The judges said the law could be used equally against protesters on all sides of an issue and therefore wasn’t an unconstitutional restriction of free speech aimed only at one side. As a result, the court said, March is unlikely to prevail in his challenge of the Maine law, so the preliminary injunction against enforcement was ordered lifted.

Robbin said state officials will now head back to state court to get the injunction against Ingalls’ yelling at the clinic reinstated.
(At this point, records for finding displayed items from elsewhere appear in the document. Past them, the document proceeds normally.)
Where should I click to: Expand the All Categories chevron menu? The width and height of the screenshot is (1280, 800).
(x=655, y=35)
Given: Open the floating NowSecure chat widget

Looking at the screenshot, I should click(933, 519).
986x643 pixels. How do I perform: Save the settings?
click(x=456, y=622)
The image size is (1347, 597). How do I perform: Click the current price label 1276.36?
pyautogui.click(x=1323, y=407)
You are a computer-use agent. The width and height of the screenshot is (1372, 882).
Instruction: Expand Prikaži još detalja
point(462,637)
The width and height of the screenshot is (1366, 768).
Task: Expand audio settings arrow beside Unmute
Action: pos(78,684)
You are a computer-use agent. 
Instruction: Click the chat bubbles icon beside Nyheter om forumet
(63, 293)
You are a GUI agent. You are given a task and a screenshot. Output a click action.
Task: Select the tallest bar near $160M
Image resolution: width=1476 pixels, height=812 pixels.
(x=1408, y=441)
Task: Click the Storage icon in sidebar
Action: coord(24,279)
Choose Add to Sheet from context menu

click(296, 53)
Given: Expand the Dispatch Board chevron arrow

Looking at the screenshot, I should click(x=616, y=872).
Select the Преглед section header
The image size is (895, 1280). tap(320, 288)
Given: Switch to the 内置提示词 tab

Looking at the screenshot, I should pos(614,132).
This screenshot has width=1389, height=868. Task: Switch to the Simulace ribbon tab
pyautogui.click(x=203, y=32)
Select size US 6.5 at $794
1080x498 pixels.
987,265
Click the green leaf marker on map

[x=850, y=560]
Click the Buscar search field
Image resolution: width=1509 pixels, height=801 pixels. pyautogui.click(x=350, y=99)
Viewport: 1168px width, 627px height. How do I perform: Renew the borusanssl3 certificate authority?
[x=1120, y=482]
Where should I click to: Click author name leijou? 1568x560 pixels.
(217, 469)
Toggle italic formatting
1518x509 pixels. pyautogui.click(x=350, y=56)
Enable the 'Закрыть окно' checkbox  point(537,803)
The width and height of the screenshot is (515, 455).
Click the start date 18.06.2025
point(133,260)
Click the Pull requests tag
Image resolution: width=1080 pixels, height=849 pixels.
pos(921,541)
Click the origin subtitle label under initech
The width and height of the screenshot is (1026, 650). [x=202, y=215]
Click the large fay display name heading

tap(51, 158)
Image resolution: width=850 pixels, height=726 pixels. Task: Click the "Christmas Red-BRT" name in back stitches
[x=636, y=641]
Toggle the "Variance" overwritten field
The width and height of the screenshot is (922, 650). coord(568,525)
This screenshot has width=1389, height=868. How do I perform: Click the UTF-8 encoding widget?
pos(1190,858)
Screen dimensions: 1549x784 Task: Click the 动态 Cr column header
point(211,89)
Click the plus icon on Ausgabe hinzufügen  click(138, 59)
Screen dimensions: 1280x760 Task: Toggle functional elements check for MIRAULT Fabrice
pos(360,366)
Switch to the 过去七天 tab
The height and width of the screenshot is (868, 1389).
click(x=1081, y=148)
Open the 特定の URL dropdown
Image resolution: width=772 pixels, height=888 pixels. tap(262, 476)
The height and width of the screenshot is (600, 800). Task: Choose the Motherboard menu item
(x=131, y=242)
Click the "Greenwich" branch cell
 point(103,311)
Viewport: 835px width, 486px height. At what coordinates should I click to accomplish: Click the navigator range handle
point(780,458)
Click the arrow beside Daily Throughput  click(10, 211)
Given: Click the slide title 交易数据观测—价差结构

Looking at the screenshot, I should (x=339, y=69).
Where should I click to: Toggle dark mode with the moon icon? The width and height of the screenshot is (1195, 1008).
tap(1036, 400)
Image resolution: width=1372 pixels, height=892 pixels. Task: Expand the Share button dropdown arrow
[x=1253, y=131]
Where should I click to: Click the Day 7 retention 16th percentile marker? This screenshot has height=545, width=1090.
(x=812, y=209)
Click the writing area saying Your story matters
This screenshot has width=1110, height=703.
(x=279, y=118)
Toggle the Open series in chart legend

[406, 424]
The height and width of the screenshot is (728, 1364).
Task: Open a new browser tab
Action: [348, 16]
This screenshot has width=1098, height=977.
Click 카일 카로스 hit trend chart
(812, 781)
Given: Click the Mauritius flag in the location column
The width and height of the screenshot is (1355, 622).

She said once that injunction is in place, Ingalls will be warned and then arrested if he continues to yell loudly enough to disrupt patients’ care at the clinic.

Robbin said the ruling does not affect whether anti-abortion groups can try to persuade those going to the clinic against getting abortions or other health care services from Planned Parenthood. The city adopted a 39-foot buffer zone around the clinic in 2013, but repealed it the next year after the U.S. Supreme Court rejected a similar buffer zone around a clinic in Massachusetts. Protesters are allowed to demonstrate at the entrance to the clinic, but cannot physically bar access or repeatedly harass an individual, Robbin said.

“They get their chance to get out their message there,” she said.

However, once a person is inside the clinic, it should be seen as “a sanctuary,” Robbin said. “There should not be anybody else in the room” other than patients and health care providers even when that presence is in the form of a loud voice.

Attempts to reach Ingalls and March were unsuccessful Tuesday evening. Another pastor at their church responded to an email request for comment by directing inquiries to Kate Oliveri, a lawyer with the Thomas More Law Center in Michigan, which says its mission is to “restore and defend America’s Judeo-Christian heritage and moral values.” Oliveri did not immediately respond to an email seeking comment.